Saved entries:
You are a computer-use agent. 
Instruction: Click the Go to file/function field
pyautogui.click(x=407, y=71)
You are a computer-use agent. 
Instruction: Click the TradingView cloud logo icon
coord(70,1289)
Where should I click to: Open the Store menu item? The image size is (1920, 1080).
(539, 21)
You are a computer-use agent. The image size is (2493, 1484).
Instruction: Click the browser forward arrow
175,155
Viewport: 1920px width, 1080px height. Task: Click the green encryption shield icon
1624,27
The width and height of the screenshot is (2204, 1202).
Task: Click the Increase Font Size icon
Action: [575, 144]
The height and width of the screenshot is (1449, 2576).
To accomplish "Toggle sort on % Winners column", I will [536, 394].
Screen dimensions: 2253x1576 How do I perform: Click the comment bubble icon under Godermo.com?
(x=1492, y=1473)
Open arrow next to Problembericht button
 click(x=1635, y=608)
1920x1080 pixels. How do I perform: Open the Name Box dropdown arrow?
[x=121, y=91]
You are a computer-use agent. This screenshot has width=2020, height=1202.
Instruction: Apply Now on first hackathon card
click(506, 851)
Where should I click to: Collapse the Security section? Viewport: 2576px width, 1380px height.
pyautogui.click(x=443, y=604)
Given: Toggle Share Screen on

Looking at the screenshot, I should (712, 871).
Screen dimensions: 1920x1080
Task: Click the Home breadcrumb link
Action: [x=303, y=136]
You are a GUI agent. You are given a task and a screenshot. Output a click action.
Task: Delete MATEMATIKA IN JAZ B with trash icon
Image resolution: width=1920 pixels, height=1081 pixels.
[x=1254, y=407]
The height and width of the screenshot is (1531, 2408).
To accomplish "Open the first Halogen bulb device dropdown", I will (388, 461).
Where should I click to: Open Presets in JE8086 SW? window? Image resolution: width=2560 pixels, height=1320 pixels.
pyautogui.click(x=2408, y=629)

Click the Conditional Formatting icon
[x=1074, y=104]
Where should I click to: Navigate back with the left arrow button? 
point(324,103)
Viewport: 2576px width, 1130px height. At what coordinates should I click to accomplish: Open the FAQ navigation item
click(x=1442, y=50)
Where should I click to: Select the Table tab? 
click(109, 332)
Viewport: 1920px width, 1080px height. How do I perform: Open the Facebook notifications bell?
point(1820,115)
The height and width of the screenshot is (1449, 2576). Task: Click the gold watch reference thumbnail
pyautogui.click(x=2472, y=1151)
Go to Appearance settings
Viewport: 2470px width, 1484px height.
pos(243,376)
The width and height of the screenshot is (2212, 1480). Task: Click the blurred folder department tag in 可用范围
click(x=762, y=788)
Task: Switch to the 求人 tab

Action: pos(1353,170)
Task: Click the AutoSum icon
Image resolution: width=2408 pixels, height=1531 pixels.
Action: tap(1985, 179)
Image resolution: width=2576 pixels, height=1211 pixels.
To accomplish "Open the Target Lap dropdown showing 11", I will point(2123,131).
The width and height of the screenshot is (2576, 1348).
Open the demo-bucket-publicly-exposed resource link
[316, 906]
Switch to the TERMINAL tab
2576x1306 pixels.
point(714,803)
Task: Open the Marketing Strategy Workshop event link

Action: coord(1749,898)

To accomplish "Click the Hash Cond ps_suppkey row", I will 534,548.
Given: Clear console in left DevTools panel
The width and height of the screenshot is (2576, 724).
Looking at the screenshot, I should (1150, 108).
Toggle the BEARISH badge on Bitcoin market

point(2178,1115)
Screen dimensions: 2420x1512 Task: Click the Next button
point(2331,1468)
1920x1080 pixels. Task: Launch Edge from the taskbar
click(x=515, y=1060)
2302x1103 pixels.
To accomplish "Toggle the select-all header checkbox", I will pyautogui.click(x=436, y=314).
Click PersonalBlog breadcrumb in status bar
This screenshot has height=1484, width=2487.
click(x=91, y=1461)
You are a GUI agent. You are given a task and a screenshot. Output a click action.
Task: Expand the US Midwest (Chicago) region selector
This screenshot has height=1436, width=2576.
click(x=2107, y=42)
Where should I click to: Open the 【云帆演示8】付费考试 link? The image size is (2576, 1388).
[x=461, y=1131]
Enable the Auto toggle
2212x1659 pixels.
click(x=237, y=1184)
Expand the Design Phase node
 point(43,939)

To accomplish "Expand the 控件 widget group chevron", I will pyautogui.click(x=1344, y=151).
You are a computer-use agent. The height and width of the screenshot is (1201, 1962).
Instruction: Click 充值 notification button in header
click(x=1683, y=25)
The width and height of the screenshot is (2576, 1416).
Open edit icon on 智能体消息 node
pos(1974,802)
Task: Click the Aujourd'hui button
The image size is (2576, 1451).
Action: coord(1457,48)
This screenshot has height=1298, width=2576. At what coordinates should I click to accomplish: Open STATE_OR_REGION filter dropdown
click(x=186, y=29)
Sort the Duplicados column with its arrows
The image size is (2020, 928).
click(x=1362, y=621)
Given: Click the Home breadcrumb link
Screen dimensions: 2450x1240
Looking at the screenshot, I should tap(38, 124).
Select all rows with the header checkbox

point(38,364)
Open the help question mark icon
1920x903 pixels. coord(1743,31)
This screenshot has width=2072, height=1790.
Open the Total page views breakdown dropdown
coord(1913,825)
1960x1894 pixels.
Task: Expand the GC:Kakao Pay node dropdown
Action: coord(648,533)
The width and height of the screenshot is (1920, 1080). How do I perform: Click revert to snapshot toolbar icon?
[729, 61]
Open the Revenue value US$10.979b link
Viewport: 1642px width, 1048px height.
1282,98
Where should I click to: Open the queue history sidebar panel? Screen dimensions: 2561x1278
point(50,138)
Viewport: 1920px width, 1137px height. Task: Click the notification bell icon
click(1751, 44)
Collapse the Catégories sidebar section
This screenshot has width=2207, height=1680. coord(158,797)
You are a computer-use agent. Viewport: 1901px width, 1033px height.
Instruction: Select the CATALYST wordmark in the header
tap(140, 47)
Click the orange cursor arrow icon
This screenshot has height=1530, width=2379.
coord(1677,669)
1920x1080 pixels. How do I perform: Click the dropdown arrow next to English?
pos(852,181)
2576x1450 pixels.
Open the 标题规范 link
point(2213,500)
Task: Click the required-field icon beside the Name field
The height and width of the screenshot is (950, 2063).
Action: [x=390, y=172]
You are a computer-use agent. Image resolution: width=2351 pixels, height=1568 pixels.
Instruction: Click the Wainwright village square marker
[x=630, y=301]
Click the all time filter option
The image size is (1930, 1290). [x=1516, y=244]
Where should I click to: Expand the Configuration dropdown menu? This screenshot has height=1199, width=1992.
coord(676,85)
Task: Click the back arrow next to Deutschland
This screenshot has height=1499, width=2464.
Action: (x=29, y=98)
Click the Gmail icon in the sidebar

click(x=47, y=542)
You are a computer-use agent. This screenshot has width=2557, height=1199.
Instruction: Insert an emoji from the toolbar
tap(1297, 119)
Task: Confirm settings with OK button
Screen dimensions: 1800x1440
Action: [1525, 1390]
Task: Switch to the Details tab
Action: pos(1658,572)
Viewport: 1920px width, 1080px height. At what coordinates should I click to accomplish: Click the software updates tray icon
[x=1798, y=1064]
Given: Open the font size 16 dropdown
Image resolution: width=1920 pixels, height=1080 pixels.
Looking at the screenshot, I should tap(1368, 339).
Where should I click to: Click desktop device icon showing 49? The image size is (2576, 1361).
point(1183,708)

▸ **YOUR OBJECTIVE**: Go through the lines above and copy any that contain "column".

▸ **PROBLEM SOLUTION**:
To accomplish "Toggle sort on % Winners column", I will [536, 394].
Sort the Duplicados column with its arrows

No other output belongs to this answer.